Ancora tante ingiustizie. A pensare che i cattolici abbiano un ruolo importante da giocare in questa battaglia culturale, è anche Tobias Winright, professore di Etica teologica all’Università di St. Louis in Missouri e autore di un documento forte, firmato qualche mese fa da quasi 500 intellettuali cattolici nel quale chiama a uno scatto di consapevolezza per ridurre le ingiustizie razziali, le ineguaglianze sociali e la militarizzazione della polizia. «Dobbiamo essere più consapevoli delle ingiustizie di cui fanno le spese i cittadini di colore, e soprattutto non le possiamo ignorare», dice il professor Winright dal suo ufficio a St. Louis. «Martin Luther King era molto critico verso quei cristiani che preferiscono l’ordine alla giustizia. Noi cattolici dobbiamo aspirare a una Chiesa che sia catalizzatore di giustizia e di trasformazioni positive della nostra società. Gli Stati Uniti sono ancora un Paese troppo diviso in termini razziali». Per Winright il tema è poco dibattuto dai circoli cattolici americani perché da un lato «quella della razza è una questione di cui si parla ancora sotto voce», nella paura d’esser fraintesi, dall’altro perché gli afroamericani «sono cattolici solo in piccola percentuale» e invece c’è una forte componente cattolica tra le forze dell’ordine, storicamente in buona parte dal retroterra irlandese, italiano e ispanico.

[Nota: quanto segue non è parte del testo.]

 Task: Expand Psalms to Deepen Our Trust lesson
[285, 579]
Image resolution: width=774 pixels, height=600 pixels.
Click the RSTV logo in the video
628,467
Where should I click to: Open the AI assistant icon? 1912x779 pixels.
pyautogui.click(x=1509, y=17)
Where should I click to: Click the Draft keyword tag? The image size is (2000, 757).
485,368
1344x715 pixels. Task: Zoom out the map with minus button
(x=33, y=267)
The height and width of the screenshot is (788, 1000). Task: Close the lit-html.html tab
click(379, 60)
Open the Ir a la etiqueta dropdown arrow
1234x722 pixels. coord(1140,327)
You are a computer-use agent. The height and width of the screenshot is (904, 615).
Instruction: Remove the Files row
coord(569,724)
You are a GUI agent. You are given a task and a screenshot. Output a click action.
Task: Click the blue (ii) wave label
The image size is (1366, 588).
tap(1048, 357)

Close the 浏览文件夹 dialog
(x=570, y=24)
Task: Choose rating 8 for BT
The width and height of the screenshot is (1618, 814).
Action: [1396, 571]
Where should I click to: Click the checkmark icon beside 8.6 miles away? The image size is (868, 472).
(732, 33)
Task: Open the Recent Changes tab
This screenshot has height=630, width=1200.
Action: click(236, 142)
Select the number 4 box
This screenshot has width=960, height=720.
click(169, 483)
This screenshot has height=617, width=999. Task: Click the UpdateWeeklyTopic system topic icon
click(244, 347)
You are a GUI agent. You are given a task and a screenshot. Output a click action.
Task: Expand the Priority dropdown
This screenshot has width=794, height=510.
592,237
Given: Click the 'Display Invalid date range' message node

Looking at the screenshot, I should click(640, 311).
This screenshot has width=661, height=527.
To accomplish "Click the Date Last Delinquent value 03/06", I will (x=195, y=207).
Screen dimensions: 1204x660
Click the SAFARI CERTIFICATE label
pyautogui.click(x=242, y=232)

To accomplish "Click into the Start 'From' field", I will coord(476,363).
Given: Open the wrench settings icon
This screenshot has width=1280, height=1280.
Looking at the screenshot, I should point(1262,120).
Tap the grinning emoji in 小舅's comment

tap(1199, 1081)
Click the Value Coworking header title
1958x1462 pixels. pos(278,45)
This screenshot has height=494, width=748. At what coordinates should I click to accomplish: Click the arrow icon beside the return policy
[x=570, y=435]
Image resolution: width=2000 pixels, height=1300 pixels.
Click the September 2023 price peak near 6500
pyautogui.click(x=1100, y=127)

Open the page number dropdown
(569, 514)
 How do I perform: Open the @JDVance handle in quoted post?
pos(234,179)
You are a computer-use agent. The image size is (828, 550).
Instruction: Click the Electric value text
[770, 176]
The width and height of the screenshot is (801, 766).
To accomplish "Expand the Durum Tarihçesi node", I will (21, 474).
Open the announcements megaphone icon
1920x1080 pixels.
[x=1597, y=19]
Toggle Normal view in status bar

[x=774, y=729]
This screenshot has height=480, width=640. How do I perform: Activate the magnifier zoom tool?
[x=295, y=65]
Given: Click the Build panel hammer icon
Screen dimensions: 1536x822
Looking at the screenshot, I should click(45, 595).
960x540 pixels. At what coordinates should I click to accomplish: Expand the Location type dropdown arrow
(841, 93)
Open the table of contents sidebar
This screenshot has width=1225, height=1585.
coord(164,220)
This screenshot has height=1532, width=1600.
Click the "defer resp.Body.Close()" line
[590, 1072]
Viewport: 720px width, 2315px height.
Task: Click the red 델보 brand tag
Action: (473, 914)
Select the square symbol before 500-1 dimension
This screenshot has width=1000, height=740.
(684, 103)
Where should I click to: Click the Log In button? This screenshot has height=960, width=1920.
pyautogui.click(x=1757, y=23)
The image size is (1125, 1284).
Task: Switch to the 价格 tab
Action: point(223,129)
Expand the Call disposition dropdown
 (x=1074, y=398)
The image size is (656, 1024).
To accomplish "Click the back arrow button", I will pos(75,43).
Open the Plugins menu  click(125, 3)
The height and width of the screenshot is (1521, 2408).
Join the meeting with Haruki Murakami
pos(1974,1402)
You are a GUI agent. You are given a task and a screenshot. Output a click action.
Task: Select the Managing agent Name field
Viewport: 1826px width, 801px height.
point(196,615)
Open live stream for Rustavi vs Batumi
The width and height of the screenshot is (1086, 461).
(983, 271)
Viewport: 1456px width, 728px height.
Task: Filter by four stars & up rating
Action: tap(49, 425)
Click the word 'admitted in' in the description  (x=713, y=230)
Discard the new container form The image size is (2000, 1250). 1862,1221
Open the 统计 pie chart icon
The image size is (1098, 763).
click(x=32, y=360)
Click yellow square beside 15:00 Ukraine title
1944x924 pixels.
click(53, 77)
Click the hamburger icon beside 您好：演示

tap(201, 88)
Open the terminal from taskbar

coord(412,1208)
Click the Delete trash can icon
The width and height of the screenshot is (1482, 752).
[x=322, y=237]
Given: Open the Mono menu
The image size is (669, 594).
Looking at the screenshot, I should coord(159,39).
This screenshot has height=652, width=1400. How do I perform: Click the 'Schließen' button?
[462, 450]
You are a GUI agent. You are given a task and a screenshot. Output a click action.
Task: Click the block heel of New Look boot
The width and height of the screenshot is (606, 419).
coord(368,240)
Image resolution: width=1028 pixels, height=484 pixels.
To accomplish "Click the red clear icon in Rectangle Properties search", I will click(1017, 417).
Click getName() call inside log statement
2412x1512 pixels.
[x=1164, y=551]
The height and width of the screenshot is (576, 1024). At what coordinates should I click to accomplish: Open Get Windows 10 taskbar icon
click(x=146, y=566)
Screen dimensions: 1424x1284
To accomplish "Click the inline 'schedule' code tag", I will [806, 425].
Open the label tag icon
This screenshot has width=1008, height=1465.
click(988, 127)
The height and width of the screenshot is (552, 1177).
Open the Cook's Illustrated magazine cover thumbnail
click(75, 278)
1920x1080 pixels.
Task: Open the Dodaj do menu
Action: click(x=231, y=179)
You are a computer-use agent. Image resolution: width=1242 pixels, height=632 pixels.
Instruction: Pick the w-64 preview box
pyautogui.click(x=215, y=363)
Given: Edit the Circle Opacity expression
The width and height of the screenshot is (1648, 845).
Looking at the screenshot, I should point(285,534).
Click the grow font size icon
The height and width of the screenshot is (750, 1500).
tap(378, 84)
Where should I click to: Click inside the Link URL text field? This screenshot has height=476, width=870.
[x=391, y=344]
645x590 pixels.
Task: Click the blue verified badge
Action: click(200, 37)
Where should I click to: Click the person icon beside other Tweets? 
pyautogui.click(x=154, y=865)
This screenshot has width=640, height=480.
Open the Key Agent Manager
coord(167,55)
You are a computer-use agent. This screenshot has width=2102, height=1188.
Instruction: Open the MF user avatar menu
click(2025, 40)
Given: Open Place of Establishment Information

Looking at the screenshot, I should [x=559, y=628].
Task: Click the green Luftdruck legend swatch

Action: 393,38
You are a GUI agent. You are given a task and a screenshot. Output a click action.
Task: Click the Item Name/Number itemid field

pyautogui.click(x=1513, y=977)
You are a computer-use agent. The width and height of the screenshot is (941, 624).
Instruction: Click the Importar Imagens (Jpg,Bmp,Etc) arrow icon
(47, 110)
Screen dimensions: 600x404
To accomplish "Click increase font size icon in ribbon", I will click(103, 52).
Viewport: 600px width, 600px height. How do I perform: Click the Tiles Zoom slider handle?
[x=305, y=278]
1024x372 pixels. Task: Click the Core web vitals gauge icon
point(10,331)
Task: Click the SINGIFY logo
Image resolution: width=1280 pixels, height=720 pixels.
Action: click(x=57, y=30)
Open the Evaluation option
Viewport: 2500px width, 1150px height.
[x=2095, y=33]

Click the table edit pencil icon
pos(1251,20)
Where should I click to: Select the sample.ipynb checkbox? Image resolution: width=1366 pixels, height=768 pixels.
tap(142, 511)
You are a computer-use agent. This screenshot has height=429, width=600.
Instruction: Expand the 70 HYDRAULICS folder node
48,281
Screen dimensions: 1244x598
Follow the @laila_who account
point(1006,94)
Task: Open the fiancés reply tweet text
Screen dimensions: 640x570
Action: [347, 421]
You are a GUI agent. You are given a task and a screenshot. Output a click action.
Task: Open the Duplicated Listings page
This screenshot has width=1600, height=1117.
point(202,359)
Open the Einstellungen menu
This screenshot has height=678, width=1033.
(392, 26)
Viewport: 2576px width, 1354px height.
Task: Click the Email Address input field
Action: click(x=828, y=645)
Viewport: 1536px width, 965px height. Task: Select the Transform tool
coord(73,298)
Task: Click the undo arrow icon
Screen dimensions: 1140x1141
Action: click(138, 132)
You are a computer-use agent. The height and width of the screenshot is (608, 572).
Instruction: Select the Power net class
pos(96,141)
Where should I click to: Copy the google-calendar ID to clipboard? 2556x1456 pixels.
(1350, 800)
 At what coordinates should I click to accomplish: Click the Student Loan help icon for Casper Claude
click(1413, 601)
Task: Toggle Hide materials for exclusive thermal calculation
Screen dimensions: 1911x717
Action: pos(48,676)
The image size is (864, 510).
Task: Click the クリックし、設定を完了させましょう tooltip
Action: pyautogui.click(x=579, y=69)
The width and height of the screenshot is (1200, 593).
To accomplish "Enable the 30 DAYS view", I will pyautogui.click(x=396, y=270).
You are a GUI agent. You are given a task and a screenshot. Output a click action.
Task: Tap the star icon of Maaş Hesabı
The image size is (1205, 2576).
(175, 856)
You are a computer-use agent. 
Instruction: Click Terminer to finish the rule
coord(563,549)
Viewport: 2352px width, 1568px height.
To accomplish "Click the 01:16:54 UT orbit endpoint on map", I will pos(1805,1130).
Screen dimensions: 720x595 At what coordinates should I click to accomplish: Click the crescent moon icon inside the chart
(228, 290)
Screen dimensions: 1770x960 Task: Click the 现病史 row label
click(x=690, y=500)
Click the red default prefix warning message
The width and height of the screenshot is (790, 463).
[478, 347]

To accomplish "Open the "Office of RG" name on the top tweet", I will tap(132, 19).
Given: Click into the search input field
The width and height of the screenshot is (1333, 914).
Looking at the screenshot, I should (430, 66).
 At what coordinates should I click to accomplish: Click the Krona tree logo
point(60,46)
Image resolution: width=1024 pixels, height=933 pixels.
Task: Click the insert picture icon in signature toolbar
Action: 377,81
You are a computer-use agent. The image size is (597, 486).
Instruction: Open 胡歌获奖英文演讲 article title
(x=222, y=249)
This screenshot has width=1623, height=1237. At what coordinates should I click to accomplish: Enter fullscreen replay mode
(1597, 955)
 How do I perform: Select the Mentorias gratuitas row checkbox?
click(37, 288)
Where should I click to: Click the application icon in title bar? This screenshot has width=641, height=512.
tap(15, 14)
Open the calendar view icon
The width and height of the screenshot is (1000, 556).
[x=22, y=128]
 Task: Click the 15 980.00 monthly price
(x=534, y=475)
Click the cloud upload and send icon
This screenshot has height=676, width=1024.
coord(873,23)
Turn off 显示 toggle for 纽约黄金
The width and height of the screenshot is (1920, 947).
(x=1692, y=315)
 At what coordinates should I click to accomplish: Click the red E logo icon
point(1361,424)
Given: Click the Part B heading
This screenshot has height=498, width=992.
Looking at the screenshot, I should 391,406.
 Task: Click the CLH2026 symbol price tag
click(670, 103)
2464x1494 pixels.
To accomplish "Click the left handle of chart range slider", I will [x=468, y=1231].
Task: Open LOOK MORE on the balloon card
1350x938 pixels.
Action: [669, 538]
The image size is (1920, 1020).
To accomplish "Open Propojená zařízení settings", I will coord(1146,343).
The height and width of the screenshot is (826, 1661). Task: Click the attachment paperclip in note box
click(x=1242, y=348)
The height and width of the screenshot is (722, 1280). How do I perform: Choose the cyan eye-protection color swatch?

Contesto e contrapposizioni. I fatti di Baltimora arrivano dopo una serie di episodi in cui la polizia è finita sotto accusa. C’è stato il caso di Michael Brown, 18 anni, nero, disarmato e ucciso a Ferguson in Missouri. Quello di Eric Garner soffocato da un poliziotto a Staten Island. Questi interventi poco chiari delle forze dell’ordine hanno riacceso la polveriera razziale. Specie perché gli agenti ritenuti responsabili di una condotta discutibile non sono stati sanzionati. Nei mesi scorsi molteplici manifestazioni di protesta contro le brutalità vere e presunte della polizia sono seguite in tutto il Paese, da Ferguson a New York, a Oakland. Si sono registrate richieste di maggiore rispetto verso le minoranze, ma anche atti vandalistici e violenze. A queste ha però partecipato solo una minoranza. Emblematica della tensione e delle diverse posizioni all’interno della stessa comunità nera sul come reagire a queste morti sospette è stata la madre di Baltimora che sorprendendo il figlio a compiere atti violenti lo ha energicamente allontanato dal corteo. Immagini che, non a caso, stanno facendo in queste ore il giro del mondo.